Take your time to understand the architecture properly - and keeping your understanding documented is a good idea.
Updated by mkittler over 6 years ago
- Status changed from New to In Progress
- Assignee set to mkittler
PRs:
- MERGED: pausing/resuming jobs in os-autoinst: https://github.com/os-autoinst/os-autoinst/pull/966
- MERGED: development web socket console and extended fullstack test: https://github.com/os-autoinst/openQA/pull/1667
- WIP: add UI controls, add more tests: https://github.com/os-autoinst/openQA/pull/1691
Updated by mkittler over 6 years ago
- It is now deployed on e212: http://e212.suse.de/tests/12240#live
(Not the most recent commit, currently rebuilding the package.) - There are now 4 different tests related to the developer mode feature:
full-stack.t
: The regular full stack test connects directly to os-autoinst websocket server to pause and resume a test while it is running. It tests everything via the developer console.33-developer_mode.t
: The developer full stack test connects via the proxy pauses and resumes a test while it is running. It also tests whether the session is locked for other users. It tests mostly via the developer console.34-developer_mode-unit.t
: Unit tests for developer mode related features. Tests database operations, the ws proxy and other methods of the LiveViewHandler.pm controller. The connection to os-autoinst is always mocked.ui/25-developer_mode.t
: Tests only the UI-layer (mostly JavaScript code). Everything else (eg. any web socket connections) is mocked.
Still TODO:
- Cancel the job when the developer session is canceled DONE
- Additionally, the developer session shouldn't be unregistered so the responsible developer can always be tracked. DONE
- Loosing the web socket connection to os-autoinst shouldn't cancel the developer session anymore. Let's see how to handle the reconnect to os-autoinst then. DONE
- Likely fixing bugs and tests.
- Check the test coverage, add more tests if needed.

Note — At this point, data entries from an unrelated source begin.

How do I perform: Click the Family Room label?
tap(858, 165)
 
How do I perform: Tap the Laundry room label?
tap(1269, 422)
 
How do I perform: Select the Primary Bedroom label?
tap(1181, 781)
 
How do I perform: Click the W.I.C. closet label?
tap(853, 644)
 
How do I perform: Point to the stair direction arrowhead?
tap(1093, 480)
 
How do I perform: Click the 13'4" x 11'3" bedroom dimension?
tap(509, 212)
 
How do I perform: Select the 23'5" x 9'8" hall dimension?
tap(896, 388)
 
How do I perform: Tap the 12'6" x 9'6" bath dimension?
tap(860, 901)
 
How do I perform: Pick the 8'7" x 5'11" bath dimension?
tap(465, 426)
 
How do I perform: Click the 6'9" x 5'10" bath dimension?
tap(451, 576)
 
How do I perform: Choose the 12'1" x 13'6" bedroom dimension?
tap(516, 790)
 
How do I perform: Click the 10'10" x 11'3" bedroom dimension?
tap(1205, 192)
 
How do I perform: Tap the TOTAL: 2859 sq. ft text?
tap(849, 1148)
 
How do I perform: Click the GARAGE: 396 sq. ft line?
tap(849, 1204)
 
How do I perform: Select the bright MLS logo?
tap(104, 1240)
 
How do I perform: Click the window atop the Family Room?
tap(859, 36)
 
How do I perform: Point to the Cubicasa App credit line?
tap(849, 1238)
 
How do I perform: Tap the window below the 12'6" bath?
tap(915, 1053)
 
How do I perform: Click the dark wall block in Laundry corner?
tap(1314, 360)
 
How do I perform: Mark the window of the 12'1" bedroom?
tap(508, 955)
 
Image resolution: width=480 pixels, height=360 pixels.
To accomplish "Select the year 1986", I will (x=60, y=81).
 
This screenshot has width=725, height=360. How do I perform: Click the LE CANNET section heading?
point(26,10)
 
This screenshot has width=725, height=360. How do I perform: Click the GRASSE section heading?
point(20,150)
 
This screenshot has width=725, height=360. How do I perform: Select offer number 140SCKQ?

- More tests on staging instance.
Updated by mkittler over 6 years ago
For the actual access we could use noVNC: https://github.com/novnc/noVNC#server-requirements
It uses VNC over web sockets which is supported by QEMU. We could proxy that connection like the ws connection for the status. Not sure whether implementing this in Mojolicious will be efficient enough, though. It would be convenient because this way we could do the authentication as usual. Otherwise an extra access token could be generated and shared though the livehandler daemon of course.
Updated by szarate over 6 years ago
Looks fancy enough (Although I'm not fan of node based apps :P), but from what I could read, it's matter of just embedding app and the passing the websocket path mojolicious would only take care of displaying/serving assets... Or do you see another problem?
Updated by mkittler over 6 years ago
Pausing is implemented and there are also some instructions for accessing via VNC. Access to all kinds of tests is not implemented, though.
I'm unassigning because I suppose working on the other developer mode use cases precedes making this one more fancy.
Updated by szarate over 6 years ago
- Target version changed from Current Sprint to Ready
Updated by okurz about 6 years ago
- Related to action #42677: Keep virtual machines running on demand/failure (was: Don't just power off virtual machines upon job timeout) added
Updated by mkittler almost 6 years ago
- Related to action #45671: Improve "developer mode" connection hint for non-qemu remote machines added
Updated by okurz over 5 years ago
- Category changed from 132 to Feature requests
Updated by okurz over 5 years ago
- Status changed from In Progress to Resolved
- Assignee set to mkittler
back to "Workable". I see AC1 and AC2 fulfilled as well as implicitly "AC3: System Developer is able to share information between the SUT and another machine." considering that we have the basic possibility for VNC and other network access to the machines, e.g. one could even share data over ssh and such. I even suggest we are done here. Please reopen with a comment if thinking differently. Assigning to mkittler who did the main recent changes in this topic.